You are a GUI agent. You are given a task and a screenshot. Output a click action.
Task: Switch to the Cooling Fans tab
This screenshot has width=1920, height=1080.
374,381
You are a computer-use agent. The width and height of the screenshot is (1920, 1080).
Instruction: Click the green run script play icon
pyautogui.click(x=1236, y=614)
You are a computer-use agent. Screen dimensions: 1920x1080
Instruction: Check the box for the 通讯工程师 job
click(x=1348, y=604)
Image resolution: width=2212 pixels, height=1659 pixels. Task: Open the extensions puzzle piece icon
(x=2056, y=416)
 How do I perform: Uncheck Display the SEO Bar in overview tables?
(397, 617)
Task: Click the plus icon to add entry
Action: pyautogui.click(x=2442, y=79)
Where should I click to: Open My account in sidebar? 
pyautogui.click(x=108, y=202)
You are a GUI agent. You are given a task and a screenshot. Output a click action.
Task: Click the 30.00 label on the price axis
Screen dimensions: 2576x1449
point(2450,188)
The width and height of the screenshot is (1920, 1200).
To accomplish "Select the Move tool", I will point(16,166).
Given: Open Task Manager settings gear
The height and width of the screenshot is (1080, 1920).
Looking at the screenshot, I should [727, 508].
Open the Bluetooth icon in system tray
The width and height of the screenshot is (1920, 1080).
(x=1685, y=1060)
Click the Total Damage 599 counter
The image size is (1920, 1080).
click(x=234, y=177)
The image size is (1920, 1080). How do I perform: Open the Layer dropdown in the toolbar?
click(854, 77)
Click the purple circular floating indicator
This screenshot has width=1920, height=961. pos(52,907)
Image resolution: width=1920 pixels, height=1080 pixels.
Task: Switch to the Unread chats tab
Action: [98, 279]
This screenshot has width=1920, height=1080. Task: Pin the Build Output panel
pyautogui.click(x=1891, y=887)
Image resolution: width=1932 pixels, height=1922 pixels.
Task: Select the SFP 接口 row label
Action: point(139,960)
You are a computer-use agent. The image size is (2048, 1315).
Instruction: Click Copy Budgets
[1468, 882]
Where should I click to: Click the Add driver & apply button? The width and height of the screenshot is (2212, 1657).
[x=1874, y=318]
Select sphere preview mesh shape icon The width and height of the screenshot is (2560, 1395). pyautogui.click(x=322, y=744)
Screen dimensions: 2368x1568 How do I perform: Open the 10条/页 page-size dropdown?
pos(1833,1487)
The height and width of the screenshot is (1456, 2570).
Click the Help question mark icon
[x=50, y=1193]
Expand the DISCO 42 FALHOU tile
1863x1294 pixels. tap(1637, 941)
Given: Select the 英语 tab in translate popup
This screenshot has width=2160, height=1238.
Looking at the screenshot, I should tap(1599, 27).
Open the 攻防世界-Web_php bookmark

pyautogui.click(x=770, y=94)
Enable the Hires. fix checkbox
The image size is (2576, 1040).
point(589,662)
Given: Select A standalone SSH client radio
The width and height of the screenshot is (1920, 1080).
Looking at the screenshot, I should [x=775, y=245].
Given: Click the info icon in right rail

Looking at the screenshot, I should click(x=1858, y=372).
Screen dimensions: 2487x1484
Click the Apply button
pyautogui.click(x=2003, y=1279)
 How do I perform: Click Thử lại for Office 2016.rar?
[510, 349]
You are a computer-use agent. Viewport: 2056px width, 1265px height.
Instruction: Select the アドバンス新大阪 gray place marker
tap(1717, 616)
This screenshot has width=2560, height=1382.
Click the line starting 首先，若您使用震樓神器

-=-=-=-=-

Show the lines of the listing above with "agent".

#### Result for this exercise:
You are a GUI agent. You are given a task and a screenshot. Output a click action.
You are a computer-use agent. The width and height of the screenshot is (1920, 1080).
You are a computer-use agent. Screen dimensions: 1920x1080
You are a GUI agent. You are given a task and a screenshot. Output a click action.
You are a computer-use agent. The image size is (2048, 1315).
You are a computer-use agent. Viewport: 2056px width, 1265px height.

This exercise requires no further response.